Four printable worksheets that build from the foundations up to exam-style questions — start at whatever level suits you.
Methane boils at −162°C and escapes as a gas the moment it leaves a pipe. Octane boils at 126°C and remains a liquid in a petrol tank on a hot day. Paraffin wax, made of long-chain alkanes, is solid at room temperature and melts only when heated over a flame.
Before reading on, explain why increasing carbon chain length causes a large increase in boiling point. What changes between the molecules, and why does that mean more energy is needed to separate them?
Core Content
Saturated hydrocarbons · single bonds only · C1–C8 reference
Alkanes are the structural baseline for the entire module. Once you understand the geometry and physical properties of alkanes, every comparison involving alkenes, alkynes, branching, and functional groups becomes much easier to explain.
Alkanes contain only C–C and C–H single bonds, so they are described as saturated hydrocarbons. Every carbon in an alkane has only single bonds — tetrahedral geometry, 109.5° bond angles, in a three-dimensional zigzag arrangement.
The first eight straight-chain alkanes are foundational reference points for physical-property questions:
| Name | Formula | State at 25°C | Boiling point (°C) |
|---|---|---|---|
| Methane | CH4 | Gas | −162 |
| Ethane | C2H6 | Gas | −89 |
| Propane | C3H8 | Gas | −42 |
| Butane | C4H10 | Gas | −1 |
| Pentane | C5H12 | Liquid | 36 |
| Hexane | C6H14 | Liquid | 69 |
| Heptane | C7H16 | Liquid | 98 |
| Octane | C8H18 | Liquid | 126 |
London forces · surface area · Band 6 explanation structure
A strong answer does not stop at “larger molecules have higher boiling points.” It explains why larger hydrocarbon molecules create stronger dispersion forces at the electron-cloud level and why that means more energy is needed to separate them.

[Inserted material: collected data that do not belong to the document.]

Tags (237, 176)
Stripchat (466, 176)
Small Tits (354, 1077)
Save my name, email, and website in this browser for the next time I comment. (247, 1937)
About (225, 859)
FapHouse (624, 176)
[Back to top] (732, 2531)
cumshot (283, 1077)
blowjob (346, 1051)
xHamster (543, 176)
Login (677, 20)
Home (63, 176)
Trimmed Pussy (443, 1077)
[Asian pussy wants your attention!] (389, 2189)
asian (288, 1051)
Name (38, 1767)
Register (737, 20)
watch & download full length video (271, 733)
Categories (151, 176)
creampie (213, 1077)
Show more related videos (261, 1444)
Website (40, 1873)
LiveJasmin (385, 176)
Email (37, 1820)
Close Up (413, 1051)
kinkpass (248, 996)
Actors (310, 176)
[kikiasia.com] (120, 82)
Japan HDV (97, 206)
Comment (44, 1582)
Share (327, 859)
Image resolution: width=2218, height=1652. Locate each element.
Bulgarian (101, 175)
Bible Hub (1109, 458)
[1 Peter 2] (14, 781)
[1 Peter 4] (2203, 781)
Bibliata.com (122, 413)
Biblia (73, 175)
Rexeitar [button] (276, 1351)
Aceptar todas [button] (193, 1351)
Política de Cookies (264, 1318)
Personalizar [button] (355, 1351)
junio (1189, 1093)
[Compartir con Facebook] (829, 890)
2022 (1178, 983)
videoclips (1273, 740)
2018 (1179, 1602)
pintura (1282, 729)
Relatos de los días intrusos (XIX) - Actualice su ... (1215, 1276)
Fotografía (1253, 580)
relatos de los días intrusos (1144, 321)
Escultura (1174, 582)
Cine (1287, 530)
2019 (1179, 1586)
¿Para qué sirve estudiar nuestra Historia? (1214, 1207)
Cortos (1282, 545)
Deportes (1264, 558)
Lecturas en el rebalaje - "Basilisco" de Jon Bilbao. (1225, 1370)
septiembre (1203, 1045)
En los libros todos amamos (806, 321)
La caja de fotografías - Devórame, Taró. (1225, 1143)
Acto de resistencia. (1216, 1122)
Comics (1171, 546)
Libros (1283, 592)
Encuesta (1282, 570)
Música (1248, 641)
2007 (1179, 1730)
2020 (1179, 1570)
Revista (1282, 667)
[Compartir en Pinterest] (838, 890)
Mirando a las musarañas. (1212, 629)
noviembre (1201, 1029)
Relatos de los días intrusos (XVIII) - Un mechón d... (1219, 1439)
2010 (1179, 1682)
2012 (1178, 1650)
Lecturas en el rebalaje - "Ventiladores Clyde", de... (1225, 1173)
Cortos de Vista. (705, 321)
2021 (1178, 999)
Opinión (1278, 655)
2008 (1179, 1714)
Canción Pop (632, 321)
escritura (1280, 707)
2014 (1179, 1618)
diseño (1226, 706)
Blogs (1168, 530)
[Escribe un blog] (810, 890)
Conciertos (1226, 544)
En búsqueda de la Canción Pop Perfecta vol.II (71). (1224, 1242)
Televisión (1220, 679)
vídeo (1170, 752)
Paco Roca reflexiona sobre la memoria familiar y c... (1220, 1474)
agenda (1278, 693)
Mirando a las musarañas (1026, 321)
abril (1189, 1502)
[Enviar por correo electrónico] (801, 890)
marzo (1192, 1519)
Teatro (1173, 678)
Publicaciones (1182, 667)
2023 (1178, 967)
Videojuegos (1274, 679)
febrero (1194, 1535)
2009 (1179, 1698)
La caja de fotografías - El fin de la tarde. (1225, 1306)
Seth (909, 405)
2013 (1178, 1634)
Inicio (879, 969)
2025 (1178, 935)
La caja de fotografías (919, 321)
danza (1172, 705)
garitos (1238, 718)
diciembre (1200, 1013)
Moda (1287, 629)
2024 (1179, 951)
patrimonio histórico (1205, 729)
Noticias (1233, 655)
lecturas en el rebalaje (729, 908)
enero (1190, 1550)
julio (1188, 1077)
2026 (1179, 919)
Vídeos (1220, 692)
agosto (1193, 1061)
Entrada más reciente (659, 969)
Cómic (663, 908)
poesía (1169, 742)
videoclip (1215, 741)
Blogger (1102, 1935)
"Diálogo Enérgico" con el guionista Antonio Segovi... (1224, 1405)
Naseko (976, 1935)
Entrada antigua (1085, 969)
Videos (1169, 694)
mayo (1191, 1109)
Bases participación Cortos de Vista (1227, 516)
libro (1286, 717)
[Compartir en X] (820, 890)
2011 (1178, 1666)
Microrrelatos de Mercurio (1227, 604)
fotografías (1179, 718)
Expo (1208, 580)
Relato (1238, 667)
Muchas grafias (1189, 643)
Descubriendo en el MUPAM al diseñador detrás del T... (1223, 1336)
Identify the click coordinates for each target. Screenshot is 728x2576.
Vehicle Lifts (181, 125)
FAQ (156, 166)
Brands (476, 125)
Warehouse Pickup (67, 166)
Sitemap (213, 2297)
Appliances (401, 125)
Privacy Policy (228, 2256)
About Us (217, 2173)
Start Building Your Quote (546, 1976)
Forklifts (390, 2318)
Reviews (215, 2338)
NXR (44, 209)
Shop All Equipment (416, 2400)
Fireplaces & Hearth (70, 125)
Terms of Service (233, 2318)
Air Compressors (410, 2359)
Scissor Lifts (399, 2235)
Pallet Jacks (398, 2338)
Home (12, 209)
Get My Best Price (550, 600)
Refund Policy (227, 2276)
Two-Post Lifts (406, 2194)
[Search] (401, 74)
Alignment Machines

London dispersion forces arise because electron clouds fluctuate momentarily, producing instantaneous dipoles that induce dipoles in nearby molecules. Longer hydrocarbon chains have more electrons, more polarisable electron clouds, and larger surface area for contact between neighbouring molecules. That means more simultaneous temporary attractions between adjacent molecules.
As chain length increases, the total dispersion force between molecules increases. Because boiling requires molecules to separate into the gas phase, stronger intermolecular attraction means more energy is required, so the boiling point rises.
1. State the IMF present: both are non-polar alkanes, so the only intermolecular forces are London dispersion forces.
2. Identify the structural difference: hexane has a longer carbon chain and larger molecular surface area than pentane.
3. Link to force strength: greater surface area allows more simultaneous instantaneous dipole-induced dipole interactions.
4. Conclude with boiling point: stronger dispersion forces require more energy to overcome, so hexane has the higher boiling point.
Structural isomers · compact shape · reduced contact area
Two molecules can have the same formula and the same molecular mass, yet different boiling points. The deciding factor is often shape: straight chains present more surface area for intermolecular contact than compact branched structures.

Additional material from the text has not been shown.